PAGE EXCERPT:
- Opening Delimiter -

In November, we were joined in Parliament by MPs, Peers, Alcohol Health Alliance UK (AHA) members and other key stakeholders to mark 15 years of the AHA’s efforts to reduce alcohol harm. Our wonderful panel of speakers looked back at recent developments in alcohol policy, current rates of alcohol harm, and why we are calling for an independent review of alcohol harm.
Professor Sir Ian Gilmore (Chair of the AHA) opened the speeches, outlining the record high levels of alcohol harm we have seen over recent years, with deaths wholly caused by alcohol higher today than at any time in the last 20 years. Since 2012, successive governments have failed to put forward a comprehensive plan to reduce the harms of alcohol despite it being a class 1 carcinogen and a causal factor in more than 200 different diseases and injuries.
The last UK government alcohol strategy is now over a decade old and no longer relevant to the challenges we face such as spiralling health inequalities, the cost-of-living crisis, and cuts to public health funding. This is why we urgently need the government to intervene and commit to an independent review to help improve our nation’s health, take the pressure off the NHS and reduce the costs of alcohol-related crime.

- Closing Delimiter -

MATERIAL PROVIDED:
- Opening Delimiter -

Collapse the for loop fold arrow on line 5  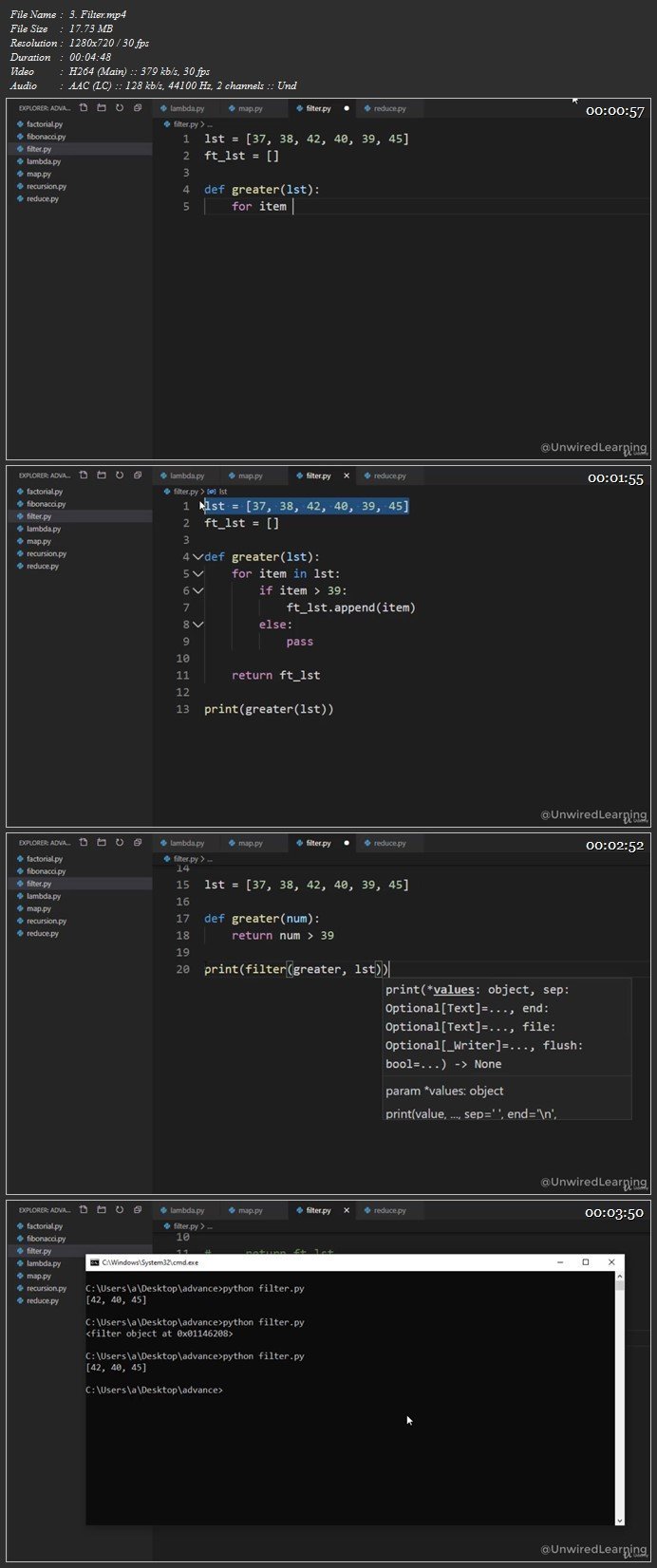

- Closing Delimiter -

TASKS TO COMPLETE:
1: In the passage about the Alcohol Health Alliance, who opened the speeches at the November event in Parliament?
2: Reproduce everything in the passage about the Alcohol Health Alliance from "In November, we" down to "of alcohol harm.", without any changes.
The material has no connection to the passage about the Alcohol Health Alliance.

SOLUTIONS IN ORDER:
1: Professor Sir Ian Gilmore, Chair of the AHA.

2:
In November, we were joined in Parliament by MPs, Peers, Alcohol Health Alliance UK (AHA) members and other key stakeholders to mark 15 years of the AHA’s efforts to reduce alcohol harm. Our wonderful panel of speakers looked back at recent developments in alcohol policy, current rates of alcohol harm, and why we are calling for an independent review of alcohol harm.